L’agglomération parisienne, foyer regroupant les plus importantes communautés juives et arabes en France, mérite bien sûr une attention redoublée. Pourtant, même ici la neutralité prédomine, et une majorité des Parisiens (65%) ne ressent pas plus de sympathie pour un des belligérants.

Le retrait des Français des enjeux internationaux

Ce sentiment de distanciation des Français à l’égard de ce conflit n’est pas nouveau. Faut-il y voir de la lassitude à l’égard d’un interminable et complexe conflit ? A priori non : ce sont justement les Français les plus âgés qui ont le plus d’avis sur la question. Plus généralement, les Français se mettent à distance des thématiques internationales, conformément à la « loi du mort kilométrique ». Ouvrir un journal télévisé sur un sujet international constitue toujours un vrai risque en termes d’audience. Les affaires étrangères entrent dans le giron des prérogatives du « Prince » ; une majorité de Français s’en remettent à l’expertise du politique. C’est ainsi qu’ils ont suivi le Général de Gaulle dans sa condamnation de la politique d’Israël. De même qu’aujourd’hui un grand nombre d’interviewés éprouve la plus grande difficulté pour juger la position française sur le conflit : la moitié (53%) préfère ne pas se prononcer.

Nos compatriotes, implacables dans leur jugement sur leurs dirigeants politiques, se montrent plus indulgents concernant la politique étrangère (l’Europe mise à  part). Français Hollande recueille, comme ses prédécesseurs à l’Elysée, de « moins mauvais » résultats dans ce domaine : la défense des intérêt français à l’étranger constitue ainsi le sujet pour lequel les Français sont les plus satisfaits (35% de satisfaction en avril 2014).

Il y a des décennies qu’aucune grande thématique internationale n’a pesé sur les résultats d’une élection en France. Même à l’heure de la mondialisation, le débat politique reste délimité par les frontières nationales. Et, au-delà de ces frontières, le consensus prédomine. L’union sacrée a encore de l’avenir.

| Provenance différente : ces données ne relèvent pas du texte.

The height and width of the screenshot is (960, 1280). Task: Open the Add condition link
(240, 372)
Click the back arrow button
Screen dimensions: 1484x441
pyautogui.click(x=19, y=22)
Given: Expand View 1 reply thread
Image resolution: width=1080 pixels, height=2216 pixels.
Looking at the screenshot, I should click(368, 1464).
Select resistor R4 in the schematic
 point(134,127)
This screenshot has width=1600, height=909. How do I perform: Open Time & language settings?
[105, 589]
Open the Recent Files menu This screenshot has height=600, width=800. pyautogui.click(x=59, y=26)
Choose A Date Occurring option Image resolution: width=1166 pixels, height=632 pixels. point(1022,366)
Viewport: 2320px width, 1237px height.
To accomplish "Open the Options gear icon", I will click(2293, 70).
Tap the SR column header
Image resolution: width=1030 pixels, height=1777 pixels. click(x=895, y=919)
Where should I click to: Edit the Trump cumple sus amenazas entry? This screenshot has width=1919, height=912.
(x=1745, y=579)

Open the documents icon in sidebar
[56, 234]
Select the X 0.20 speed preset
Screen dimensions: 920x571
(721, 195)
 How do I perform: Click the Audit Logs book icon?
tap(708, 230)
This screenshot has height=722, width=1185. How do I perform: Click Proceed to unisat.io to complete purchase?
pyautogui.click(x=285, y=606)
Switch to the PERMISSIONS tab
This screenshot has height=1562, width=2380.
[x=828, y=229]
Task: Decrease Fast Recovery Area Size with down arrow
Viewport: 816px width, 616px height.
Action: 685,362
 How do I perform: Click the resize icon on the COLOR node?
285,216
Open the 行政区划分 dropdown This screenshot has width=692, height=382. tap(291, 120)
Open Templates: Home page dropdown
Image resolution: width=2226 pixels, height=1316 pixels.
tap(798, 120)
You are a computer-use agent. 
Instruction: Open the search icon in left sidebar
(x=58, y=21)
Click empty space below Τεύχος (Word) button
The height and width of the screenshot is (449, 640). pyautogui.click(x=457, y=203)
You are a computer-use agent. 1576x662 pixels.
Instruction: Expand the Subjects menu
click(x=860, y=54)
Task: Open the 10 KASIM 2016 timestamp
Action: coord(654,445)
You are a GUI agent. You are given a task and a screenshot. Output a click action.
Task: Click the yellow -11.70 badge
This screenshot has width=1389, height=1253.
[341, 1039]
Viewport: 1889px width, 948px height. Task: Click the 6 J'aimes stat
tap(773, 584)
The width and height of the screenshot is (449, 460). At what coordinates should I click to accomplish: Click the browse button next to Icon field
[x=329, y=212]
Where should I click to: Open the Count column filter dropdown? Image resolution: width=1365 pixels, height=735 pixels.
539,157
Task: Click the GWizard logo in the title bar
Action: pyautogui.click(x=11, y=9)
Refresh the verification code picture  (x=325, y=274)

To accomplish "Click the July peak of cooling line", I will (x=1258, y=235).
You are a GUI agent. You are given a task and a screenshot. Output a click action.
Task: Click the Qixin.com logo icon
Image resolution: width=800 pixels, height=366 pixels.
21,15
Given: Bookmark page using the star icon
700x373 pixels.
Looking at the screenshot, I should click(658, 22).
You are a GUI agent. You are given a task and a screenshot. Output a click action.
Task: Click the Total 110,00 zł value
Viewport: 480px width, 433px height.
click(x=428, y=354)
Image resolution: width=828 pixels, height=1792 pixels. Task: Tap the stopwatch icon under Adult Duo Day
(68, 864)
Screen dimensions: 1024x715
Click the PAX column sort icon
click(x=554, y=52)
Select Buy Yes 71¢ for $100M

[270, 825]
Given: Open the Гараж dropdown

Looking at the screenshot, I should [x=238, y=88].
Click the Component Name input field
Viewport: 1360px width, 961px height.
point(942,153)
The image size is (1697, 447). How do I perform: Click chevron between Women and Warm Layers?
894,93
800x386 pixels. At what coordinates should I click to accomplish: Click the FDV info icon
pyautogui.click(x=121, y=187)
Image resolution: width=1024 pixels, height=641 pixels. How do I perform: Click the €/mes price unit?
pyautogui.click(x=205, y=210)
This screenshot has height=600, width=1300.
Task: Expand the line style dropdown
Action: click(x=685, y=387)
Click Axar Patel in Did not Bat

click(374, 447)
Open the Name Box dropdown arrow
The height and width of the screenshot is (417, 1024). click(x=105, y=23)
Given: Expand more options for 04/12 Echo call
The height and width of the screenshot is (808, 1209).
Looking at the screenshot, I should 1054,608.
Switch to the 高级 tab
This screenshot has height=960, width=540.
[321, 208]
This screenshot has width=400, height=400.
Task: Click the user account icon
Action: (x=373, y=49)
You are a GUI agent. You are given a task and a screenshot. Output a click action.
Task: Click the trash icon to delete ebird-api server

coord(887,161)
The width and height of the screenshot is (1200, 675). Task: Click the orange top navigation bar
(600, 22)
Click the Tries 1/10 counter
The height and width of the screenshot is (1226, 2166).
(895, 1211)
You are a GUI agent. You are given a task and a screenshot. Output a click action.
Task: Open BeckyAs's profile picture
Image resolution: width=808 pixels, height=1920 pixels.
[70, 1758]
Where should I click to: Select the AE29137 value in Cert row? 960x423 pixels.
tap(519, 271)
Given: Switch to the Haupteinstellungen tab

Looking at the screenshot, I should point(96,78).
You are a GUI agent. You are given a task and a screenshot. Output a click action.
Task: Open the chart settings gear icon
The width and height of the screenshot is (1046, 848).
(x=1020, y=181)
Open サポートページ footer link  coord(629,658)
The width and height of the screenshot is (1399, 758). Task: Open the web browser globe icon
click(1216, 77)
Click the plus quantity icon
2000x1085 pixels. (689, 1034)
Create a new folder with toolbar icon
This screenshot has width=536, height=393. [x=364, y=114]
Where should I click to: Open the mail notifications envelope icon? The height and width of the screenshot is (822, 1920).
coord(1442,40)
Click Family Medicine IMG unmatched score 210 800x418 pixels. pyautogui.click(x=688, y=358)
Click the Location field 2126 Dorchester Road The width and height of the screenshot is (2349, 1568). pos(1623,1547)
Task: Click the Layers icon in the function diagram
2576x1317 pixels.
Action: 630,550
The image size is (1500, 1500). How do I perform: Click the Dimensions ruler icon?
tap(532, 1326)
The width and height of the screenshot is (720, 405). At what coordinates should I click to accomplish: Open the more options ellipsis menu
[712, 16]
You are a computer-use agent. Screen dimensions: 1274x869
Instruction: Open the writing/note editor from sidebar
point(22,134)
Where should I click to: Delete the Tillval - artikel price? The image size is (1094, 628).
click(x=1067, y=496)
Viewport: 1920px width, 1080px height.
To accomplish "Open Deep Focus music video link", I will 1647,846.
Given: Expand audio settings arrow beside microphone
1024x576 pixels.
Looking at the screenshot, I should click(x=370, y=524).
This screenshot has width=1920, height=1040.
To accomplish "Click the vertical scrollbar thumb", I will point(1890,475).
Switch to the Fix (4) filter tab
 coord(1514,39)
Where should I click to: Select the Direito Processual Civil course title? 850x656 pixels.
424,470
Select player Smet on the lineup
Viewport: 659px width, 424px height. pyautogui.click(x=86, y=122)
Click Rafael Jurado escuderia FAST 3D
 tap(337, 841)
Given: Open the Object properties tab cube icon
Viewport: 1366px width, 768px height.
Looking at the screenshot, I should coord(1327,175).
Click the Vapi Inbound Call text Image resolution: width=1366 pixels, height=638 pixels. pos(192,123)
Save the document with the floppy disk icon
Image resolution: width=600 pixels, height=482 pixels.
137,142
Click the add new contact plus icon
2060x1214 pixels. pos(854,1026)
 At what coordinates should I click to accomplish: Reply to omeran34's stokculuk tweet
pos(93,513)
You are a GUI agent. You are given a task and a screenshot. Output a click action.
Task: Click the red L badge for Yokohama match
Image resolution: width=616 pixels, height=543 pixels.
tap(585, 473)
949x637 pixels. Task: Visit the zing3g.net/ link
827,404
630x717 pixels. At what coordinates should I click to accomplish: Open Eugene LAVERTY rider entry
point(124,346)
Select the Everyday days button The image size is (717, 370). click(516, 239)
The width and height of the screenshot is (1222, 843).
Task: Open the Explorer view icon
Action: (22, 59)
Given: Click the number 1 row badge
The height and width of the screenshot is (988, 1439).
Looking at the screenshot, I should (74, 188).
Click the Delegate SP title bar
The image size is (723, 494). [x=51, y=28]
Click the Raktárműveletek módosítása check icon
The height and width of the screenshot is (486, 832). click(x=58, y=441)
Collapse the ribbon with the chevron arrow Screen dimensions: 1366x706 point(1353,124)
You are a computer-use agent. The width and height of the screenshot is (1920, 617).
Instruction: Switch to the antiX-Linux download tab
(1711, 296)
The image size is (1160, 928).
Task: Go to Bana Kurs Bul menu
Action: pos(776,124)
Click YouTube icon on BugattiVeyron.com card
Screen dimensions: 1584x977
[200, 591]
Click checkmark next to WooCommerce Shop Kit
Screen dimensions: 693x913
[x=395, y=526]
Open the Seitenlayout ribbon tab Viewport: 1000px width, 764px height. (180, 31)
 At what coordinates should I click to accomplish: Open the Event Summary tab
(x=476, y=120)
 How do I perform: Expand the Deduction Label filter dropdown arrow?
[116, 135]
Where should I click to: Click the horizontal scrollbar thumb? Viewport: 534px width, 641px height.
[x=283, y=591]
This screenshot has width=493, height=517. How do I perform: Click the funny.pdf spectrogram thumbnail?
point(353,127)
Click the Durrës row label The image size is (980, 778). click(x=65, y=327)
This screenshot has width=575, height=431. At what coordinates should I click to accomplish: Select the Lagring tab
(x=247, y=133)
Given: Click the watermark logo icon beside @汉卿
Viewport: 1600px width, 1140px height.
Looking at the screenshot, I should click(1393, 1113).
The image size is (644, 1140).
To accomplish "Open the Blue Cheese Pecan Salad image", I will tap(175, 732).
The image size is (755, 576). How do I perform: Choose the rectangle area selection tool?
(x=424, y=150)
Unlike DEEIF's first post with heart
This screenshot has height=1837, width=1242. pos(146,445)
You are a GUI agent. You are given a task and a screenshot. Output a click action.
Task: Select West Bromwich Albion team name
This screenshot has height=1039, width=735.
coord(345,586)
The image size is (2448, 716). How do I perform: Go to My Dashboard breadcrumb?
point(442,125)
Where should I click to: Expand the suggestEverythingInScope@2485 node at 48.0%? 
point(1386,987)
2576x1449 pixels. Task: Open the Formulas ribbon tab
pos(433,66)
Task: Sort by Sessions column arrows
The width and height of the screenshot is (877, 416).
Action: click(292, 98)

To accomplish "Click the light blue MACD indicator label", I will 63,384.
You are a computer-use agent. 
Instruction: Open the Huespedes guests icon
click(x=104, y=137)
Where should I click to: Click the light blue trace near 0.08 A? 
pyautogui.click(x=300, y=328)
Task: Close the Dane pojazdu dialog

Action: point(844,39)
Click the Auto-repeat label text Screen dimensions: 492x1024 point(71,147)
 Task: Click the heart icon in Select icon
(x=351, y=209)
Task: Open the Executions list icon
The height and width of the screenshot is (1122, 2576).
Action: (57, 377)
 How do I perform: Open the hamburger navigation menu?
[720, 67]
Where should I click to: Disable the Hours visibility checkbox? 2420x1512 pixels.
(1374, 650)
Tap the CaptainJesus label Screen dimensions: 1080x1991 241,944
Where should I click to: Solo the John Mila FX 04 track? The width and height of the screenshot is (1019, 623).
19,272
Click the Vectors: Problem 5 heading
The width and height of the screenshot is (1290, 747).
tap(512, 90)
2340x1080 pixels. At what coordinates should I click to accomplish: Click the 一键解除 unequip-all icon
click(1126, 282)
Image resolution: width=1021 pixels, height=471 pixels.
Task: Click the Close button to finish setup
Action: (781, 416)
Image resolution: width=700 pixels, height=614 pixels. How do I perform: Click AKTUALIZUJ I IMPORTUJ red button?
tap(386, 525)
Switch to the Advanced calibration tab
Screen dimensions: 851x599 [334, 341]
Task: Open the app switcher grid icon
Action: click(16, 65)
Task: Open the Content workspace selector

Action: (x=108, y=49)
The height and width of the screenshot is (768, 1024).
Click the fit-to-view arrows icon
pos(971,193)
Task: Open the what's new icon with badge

Sur le plan intérieur, l’ordre prime de nouveau sur les libertés fondamentales

Les Français retrouvent une opinion claire dès lors qu’on évoque les répercussions du conflit sur le territoire national. C’est la ligne de la fermeté qui emporte l’adhésion, la majorité des Français (62%) se prononçant pour l’interdiction des manifestations de soutien.

Ces résultats s’inscrivent dans la tendance, observée depuis de nombreuses années déjà, consistant à arbitrer en faveur de l’ordre public au détriment des libertés fondamentales de la République. On avait eu l’occasion de l’observer sur le droit de grève (service minimum), l’expression religieuse, (port du voile islamique) ou dans une moindre mesure sur la liberté d’expression (affaires des caricatures de Mahomet) et aujourd’hui sur la liberté de manifester. Les libertés publique peuvent être rognées, si l’ordre public l’exige. La mise en avant de la laïcité, élément constitutif de l’identité nationale pour  80% des Français, apparaît comme un bouclier face au communautarisme, phénomène que les Français redoutent. Et qui est plus tangible que jamais lorsque le Proche-Orient prend feu.